• Exercices proposés:
a. Dans le texte sur les besoins de main-d'œuvre, combien de boucheries le papy-boom doit-il toucher dans les prochaines années ?
b. Prolongez le texte sur les besoins de main-d'œuvre en reprenant juste après sa dernière phrase.

• Texte:
↓↓↓
Or, bénéficiant d'une natalité très supérieure à celle des autres pays développés, l'Hexagone a repoussé au-delà de 2040 son déclin démographique. « En raison du dynamisme relatif de sa démographie, la France n'aura pas besoin, dans les dix ans qui viennent, d'un recours systématique à l'immigration de main-d'œuvre », en concluent les experts du Centre d'analyse stratégique, l'ex-Commissariat du Plan, dans un rapport intitulé Besoins de main-d'œuvre et Politique migratoire, paru en mars 2006. D'autant moins que la population active française devrait continuer à augmenter légèrement jusqu'en 2015, puis se stabiliser. Et que le faible taux d'activité et le fort taux de chômage – notamment chez les jeunes issus… de l'immigration – lui laissent de vraies réserves de main-d'œuvre. Impossible, dans ces conditions, d'ouvrir grand les vannes du marché du travail. Le gouvernement ne peut, d'un côté, contraindre les demandeurs d'emploi à reprendre une activité dans un secteur en tension et, de l'autre, recourir massivement à la main d'œuvre étrangère. Certaines fédérations professionnelles, pourtant confrontées à des pénuries de personnel, sont d'ailleurs sur cette longueur d'onde, tels le bâtiment et les travaux publics. « On ne peut pas à la fois développer un appareil de formation très lourd à destination des jeunes, des femmes ou des handicapés et favoriser l'arrivée de travailleurs étrangers prêts à l'emploi. Si on ouvre les frontières, les patrons choisiront la facilité. Et on n'arrivera pas à revaloriser nos métiers », explique-t-on à la Fédération française du bâtiment.

La société Cari a fini par recruter au Portugal les boiseurs, maçons, coffreurs qui lui font défaut, malgré les programmes de formation et d'insertion mis en œuvre

Difficile, aussi, de rester sourd aux demandes pressantes des entrepreneurs qui, sur le terrain, désespèrent de compléter leurs équipes. À l'image de l'entreprise de BTP Cari. La mort dans l'âme, ses dirigeants se sont résolus à lancer un projet d'« impatriation socialement responsable » pour recruter au Portugal des boiseurs, maçons et autres coffreurs bancheurs. Des professionnels qui leur font défaut, malgré les multiples programmes de formation et d'insertion de jeunes mis en œuvre. « Sur nos chantiers, on ne peut pas multiplier à l'infini les apprentis. Pour des raisons de sécurité et de délais, il nous faut aussi des ouvriers opérationnels immédiatement », explique Robin Sappe, chargé de mission « responsabilité sociale ». Même constat dans certains métiers de bouche, à l'instar de la boucherie. « Le papy-boom va toucher 10 000 boucheries dans les prochaines années. On sait déjà qu'on ne trouvera pas suffisamment de jeunes pour pallier tous ces départs. On est donc prêts à accueillir et à former de jeunes adultes motivés venant de l'est de l'Europe », souligne Dominique Unger, secrétaire général de la Confédération nationale de la boucherie.
↑↑↑
• Données enregistrées:
↓↓↓
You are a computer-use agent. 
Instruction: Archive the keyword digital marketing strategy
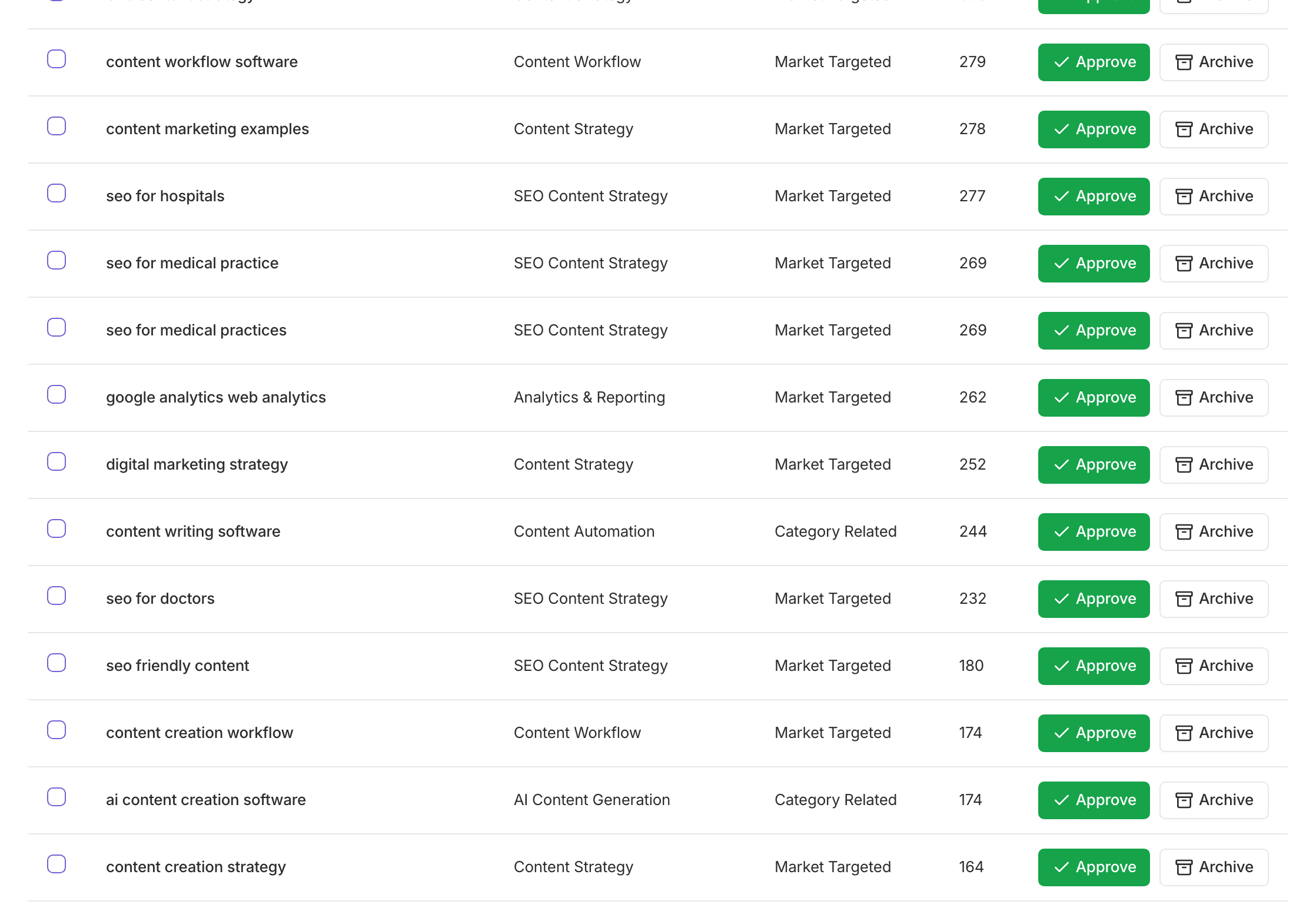pyautogui.click(x=1214, y=464)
↑↑↑
• Réponses attendues:
a. 10 000 boucheries.

b.
À distance tout à la fois de l'ouverture massive et de la fermeture à double tour, la voie de l'immigration choisie s'avère donc particulièrement étroite. Et, en partie, provisoire. Car la décision mi-chèvre, mi-chou de la France, prise en mai dernier, de n'autoriser la libre circulation des travailleurs des nouveaux États membres de l'Union européenne que pour 61 métiers en tension n'est que transitoire. En mai 2009, probablement, les frontières devront s'ouvrir totalement pour les ressortissants de ces États membres. Ce que Gérard Larcher n'a pas manqué de rappeler dans une récente circulaire aux préfectures, aux directions départementales du travail et à l'ANPE. « Vos services doivent avoir à l'esprit que la liberté complète d'accès au marché du travail est programmée à terme de trois à cinq ans maximum pour l'ensemble des ressortissants des nouveaux États membres qui attendent de notre part une réelle simplification de cet accès », écrit en effet le ministre délégué à l'Emploi.

Pour l'instant, l'ouverture partielle des frontières n'a pas donné lieu à un afflux massif d'étrangers. Les demandes, qui émanent en majorité du BTP et de la restauration, restent globalement stables, de l'ordre de 800 par mois. Des postes cependant beaucoup plus souvent à caractère permanent (+ 45 %) qu'auparavant. « Recruter à l'étranger reste compliqué. Il faut visiter des chantiers, trouver des candidats au départ, les former à nos techniques, leur donner des cours de français, s'occuper de leur logement. Recruter localement reste donc notre préoccupation majeure », justifie Jean-François Métreau, de la société Fondeville, qui s'apprête à embaucher une quinzaine de coffreurs bancheurs lituaniens supplémentaires. L'avenir dira si les entreprises françaises osent sauter plus facilement le pas : en deux ans, la Grande-Bretagne, qui a totalement ouvert son marché du travail, a délivré 427 095 permis de travail à des ressortissants des nouveaux pays membres de l'Union européenne, principalement des Polonais. Soit neuf fois plus qu'escompté.

La régularisation n'a rien réglé en Espagne

Marisa ouvre fièrement son portefeuille : ici, sa carte de résidence ; là, sa carte de sécurité sociale… Des trésors pour cette Équatorienne de 37 ans. À son arrivée il y a cinq ans à Madrid, elle faisait partie de ces « Boeing people » descendus de l'avion en provenance de Quito avec, en poche, un simple visa de tourisme et l'invitation d'hypothétiques amis pouvant l'héberger le temps de décrocher un job. Aussitôt arrivée, aussitôt embauchée, elle a enquillé les heures de ménage et les gardes d'enfants. Sans papiers, mais sans trop d'inquiétude non plus. « Toutes mes colocataires le faisaient, alors… »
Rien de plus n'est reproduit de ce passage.